Die Parabel vom Schmetterling


Eines Tages erschien eine kleine Öffnung in einem Kokon; ein Mann beobachtete den zukünftigen Schmetterling für mehrere Stunden, wie dieser kämpfte, um seinen Körper durch jenes winzige Loch zu zwängen. Dann plötzlich schien er nicht mehr weiter zu kommen. Es schien als ob er so weit gekommen war wie es ging, aber jetzt aus eigener Kraft nicht mehr weitermachen konnte.

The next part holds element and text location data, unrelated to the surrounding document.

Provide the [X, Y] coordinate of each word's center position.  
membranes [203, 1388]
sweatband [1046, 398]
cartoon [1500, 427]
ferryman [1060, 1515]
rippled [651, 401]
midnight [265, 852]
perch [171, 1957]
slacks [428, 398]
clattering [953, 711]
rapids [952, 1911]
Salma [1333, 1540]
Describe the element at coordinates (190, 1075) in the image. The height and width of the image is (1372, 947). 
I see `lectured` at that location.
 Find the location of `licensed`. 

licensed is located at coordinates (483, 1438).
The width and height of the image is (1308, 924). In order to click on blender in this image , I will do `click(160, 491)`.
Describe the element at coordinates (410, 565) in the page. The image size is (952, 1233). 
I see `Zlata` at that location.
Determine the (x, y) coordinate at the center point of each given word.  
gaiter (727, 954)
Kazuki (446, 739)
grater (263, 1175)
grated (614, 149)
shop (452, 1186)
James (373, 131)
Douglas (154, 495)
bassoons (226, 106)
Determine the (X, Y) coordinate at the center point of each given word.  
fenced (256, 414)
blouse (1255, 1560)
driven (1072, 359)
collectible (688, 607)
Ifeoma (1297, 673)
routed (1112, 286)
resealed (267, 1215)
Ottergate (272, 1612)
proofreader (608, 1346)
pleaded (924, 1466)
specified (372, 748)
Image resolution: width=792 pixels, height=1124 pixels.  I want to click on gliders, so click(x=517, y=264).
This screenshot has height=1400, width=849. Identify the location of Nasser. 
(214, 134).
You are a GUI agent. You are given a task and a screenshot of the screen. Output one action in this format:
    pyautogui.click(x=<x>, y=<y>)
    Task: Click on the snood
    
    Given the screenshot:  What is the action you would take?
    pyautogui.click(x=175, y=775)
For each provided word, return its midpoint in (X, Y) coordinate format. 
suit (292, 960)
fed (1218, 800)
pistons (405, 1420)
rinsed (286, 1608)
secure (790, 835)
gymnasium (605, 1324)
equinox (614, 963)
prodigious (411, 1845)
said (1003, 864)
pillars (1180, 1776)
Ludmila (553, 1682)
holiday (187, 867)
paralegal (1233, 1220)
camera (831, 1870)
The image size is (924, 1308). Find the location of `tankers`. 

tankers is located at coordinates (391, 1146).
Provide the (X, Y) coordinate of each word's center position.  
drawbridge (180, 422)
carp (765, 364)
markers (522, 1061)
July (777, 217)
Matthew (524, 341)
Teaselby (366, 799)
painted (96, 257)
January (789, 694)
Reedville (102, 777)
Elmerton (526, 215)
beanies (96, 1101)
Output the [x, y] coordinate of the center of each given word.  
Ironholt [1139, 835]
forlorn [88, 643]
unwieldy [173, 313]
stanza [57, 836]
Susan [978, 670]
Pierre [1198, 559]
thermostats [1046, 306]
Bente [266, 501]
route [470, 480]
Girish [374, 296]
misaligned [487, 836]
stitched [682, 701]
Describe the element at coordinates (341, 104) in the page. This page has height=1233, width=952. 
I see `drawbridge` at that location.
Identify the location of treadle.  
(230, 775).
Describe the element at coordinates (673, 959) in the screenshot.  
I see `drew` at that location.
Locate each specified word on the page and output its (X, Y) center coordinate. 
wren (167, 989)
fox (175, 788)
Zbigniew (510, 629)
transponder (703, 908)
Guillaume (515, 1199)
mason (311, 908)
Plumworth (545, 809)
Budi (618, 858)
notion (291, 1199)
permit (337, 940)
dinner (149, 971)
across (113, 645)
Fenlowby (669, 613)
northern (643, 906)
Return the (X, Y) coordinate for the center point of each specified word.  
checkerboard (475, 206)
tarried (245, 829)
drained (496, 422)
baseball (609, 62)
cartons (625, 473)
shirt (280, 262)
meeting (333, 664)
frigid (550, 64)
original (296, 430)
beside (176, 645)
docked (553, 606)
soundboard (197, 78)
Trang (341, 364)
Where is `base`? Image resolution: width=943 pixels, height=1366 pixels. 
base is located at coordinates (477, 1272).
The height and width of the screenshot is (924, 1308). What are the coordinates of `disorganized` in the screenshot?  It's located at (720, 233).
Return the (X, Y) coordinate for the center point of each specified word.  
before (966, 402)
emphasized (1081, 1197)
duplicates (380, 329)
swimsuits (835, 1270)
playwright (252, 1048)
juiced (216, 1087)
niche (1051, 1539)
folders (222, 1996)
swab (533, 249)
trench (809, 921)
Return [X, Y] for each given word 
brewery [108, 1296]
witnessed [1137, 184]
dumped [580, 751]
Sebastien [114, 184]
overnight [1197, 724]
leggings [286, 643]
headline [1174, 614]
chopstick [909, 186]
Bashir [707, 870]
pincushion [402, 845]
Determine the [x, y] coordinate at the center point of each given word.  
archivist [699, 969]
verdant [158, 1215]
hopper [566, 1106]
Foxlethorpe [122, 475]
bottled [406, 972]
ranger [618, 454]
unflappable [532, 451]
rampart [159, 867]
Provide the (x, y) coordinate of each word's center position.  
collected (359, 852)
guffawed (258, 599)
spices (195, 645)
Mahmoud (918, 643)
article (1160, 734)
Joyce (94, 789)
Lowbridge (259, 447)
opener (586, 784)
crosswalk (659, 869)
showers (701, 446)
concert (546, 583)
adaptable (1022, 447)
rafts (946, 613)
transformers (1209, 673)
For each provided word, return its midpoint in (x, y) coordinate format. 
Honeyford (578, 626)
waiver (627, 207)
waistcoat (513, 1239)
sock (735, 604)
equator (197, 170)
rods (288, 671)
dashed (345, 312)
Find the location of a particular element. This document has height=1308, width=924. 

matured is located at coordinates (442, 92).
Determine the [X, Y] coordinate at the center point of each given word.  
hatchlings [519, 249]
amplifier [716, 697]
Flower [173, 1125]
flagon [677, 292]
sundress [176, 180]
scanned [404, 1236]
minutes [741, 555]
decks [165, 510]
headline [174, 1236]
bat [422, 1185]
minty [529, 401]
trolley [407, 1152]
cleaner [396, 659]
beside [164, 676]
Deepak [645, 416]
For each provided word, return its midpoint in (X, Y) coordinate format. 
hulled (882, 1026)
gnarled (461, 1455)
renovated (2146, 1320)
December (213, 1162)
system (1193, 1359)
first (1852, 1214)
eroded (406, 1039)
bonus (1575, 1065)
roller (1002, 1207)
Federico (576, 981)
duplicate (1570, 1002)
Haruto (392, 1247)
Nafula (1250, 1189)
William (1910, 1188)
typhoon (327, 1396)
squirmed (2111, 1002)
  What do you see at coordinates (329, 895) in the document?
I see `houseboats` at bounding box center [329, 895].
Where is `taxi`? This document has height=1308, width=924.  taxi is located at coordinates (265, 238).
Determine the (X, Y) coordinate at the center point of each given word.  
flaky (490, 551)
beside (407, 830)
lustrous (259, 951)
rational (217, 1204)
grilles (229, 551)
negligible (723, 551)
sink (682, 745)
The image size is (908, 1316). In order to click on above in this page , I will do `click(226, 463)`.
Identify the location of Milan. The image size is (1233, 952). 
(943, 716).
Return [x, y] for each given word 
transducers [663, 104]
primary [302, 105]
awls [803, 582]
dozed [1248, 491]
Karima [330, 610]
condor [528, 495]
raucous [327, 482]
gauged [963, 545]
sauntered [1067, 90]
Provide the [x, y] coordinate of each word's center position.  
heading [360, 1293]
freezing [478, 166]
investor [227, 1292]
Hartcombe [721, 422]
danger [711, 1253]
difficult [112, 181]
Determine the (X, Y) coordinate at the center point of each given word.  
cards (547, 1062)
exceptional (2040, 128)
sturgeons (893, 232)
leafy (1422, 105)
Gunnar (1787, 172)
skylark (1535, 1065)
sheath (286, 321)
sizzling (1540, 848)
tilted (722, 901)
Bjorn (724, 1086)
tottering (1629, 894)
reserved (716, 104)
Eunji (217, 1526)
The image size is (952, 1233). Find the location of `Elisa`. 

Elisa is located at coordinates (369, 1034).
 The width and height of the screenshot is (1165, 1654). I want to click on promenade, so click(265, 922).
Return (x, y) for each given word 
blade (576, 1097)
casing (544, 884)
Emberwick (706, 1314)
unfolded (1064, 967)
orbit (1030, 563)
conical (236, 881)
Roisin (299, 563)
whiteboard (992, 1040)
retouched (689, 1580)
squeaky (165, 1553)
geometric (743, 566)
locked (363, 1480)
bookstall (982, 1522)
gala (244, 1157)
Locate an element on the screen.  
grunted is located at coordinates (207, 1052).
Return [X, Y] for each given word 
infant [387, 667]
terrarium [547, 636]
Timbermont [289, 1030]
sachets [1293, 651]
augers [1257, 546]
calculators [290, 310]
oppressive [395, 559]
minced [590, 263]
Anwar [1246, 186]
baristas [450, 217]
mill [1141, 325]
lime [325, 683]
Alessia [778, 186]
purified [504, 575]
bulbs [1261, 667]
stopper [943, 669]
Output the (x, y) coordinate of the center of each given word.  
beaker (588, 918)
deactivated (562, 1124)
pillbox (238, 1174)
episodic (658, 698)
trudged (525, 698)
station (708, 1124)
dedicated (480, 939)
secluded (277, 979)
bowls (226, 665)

So beschloss der Mann, ihm zu helfen: Er nahm eine Schere und machte den Kokon auf. Der Schmetterling kam dadurch sehr leicht heraus.Aber er hatte einen verkrüppelten Körper, er war winzig und hatte verschrumpelte Flügel. Der Mann beobachtete das Geschehen weiter, weil er erwartete, dass die Flügel sich jeden Moment öffnen und sich ausdehnen würden, um den Körper des Schmetterlings zu stützen und ihm Spannkraft zu verleihen. Aber nichts davon geschah.

Stattdessen verbrachte der Schmetterling den Rest seines Lebens krabbelnd mit einem verkrüppelten Körper und verschrumpelten Flügeln. Niemals war er fähig zu fliegen.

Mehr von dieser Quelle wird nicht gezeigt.